* **Required work**
Print nothing except the lines of the listing below from the line with "Summertime Fun! (61, 962)" to the line with "Tiki Bar (41, 2028)", each exactly as written, both ends included.

-------

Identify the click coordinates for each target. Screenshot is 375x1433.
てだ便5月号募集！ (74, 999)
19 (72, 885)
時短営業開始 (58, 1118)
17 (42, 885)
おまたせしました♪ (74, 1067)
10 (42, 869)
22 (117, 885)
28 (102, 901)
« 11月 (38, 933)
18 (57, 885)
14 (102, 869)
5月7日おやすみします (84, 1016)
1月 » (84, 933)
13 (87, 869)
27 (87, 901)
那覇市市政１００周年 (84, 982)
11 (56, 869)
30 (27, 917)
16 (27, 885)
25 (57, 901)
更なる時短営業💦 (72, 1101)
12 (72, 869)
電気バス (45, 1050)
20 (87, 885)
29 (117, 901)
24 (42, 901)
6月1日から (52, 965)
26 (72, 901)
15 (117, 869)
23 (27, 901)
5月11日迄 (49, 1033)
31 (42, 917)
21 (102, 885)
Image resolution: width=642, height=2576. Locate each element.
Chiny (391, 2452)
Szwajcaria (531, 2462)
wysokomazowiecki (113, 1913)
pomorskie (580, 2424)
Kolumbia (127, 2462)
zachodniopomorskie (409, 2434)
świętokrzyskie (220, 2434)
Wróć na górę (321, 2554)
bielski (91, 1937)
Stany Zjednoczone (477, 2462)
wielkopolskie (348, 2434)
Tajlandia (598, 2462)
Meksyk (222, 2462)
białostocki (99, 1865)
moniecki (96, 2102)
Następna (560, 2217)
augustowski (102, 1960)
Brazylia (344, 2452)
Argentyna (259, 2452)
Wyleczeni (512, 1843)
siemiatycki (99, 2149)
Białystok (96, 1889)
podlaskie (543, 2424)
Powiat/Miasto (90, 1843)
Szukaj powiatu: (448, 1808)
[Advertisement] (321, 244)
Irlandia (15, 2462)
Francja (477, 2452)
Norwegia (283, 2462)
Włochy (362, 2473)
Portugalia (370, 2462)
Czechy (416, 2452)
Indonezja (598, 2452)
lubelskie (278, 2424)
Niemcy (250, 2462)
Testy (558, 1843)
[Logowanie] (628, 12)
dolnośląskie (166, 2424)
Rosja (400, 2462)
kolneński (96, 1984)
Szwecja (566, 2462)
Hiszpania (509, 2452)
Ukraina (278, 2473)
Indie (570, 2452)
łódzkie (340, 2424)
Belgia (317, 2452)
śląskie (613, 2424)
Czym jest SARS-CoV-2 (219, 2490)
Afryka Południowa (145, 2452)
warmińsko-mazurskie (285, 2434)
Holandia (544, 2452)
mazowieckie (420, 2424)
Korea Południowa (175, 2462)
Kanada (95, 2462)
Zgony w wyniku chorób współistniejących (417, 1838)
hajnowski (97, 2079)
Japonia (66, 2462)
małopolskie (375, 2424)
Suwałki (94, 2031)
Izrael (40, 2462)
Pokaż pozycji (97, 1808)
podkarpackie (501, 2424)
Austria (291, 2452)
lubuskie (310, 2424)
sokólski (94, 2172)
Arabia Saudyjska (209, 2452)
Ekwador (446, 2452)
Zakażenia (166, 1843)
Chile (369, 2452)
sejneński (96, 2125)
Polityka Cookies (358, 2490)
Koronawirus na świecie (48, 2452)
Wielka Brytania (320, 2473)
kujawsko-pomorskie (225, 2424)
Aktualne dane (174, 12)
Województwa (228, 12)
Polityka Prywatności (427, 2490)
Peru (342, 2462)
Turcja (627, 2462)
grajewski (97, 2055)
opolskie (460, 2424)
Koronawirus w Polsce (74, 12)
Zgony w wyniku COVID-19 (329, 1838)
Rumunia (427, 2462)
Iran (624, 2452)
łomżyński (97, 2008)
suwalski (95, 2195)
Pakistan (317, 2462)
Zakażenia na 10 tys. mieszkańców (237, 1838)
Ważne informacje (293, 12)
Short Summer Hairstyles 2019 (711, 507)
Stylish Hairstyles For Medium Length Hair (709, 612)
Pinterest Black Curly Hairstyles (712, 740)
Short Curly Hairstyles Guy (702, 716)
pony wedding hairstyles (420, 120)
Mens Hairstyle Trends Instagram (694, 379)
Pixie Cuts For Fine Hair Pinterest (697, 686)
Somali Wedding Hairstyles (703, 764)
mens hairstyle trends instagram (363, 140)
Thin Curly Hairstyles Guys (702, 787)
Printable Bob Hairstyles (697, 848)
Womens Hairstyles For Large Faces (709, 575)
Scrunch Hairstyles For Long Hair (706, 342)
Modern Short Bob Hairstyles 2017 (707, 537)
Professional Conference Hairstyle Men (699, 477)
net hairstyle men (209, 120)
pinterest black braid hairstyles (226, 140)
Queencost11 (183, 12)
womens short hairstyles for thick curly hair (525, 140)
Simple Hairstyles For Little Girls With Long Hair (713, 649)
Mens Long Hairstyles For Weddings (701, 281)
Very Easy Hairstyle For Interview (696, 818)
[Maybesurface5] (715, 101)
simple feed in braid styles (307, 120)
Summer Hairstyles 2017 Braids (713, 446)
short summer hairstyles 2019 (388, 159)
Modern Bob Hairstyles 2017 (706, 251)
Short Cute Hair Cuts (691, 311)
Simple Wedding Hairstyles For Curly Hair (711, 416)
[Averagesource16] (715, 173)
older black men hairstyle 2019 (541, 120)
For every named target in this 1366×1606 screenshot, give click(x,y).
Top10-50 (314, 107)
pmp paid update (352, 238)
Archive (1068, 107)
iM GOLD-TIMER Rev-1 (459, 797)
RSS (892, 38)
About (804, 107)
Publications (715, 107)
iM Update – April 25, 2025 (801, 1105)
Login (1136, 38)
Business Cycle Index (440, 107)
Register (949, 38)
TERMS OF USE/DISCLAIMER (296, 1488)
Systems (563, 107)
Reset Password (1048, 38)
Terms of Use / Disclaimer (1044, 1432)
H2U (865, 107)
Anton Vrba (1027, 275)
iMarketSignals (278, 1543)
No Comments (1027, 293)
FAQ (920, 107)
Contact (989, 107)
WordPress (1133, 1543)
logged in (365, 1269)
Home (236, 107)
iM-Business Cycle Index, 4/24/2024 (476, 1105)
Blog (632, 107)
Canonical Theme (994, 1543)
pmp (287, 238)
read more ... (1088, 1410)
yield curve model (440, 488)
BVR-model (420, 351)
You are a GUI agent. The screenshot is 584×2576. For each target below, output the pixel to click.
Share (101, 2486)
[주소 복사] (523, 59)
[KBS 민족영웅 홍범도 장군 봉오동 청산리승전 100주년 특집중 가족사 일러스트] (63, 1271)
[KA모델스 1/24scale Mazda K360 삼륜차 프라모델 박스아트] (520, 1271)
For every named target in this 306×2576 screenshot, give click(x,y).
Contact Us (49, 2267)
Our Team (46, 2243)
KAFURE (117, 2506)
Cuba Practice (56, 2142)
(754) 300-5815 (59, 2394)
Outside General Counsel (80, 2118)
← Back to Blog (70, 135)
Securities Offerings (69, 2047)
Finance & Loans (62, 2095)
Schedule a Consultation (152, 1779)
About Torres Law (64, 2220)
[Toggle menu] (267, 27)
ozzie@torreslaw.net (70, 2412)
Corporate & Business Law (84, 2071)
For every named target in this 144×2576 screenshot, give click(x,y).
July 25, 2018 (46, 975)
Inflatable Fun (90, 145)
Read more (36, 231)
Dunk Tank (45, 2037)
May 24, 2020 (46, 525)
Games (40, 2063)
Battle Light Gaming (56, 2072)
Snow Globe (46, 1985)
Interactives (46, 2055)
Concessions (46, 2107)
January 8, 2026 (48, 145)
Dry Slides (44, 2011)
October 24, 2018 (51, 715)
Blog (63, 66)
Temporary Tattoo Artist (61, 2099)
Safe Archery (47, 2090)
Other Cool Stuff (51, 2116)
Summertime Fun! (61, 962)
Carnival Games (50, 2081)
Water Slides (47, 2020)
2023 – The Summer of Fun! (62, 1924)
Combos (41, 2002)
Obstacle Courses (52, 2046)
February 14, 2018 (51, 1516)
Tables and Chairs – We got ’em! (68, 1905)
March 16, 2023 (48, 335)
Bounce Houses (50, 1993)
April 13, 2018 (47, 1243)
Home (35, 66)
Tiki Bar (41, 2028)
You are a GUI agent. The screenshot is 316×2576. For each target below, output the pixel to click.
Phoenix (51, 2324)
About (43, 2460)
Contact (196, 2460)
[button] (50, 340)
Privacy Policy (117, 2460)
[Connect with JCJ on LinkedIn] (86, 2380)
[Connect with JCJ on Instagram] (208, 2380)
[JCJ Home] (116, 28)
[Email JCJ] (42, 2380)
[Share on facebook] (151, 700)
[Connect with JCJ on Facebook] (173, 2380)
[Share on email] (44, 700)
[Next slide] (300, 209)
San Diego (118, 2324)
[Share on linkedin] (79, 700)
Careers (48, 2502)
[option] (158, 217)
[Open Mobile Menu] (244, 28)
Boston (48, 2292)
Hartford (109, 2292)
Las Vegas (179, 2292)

-------

* **Problem solution**
Summertime Fun! (61, 962)
Carnival Games (50, 2081)
Water Slides (47, 2020)
2023 – The Summer of Fun! (62, 1924)
Combos (41, 2002)
Obstacle Courses (52, 2046)
February 14, 2018 (51, 1516)
Tables and Chairs – We got ’em! (68, 1905)
March 16, 2023 (48, 335)
Bounce Houses (50, 1993)
April 13, 2018 (47, 1243)
Home (35, 66)
Tiki Bar (41, 2028)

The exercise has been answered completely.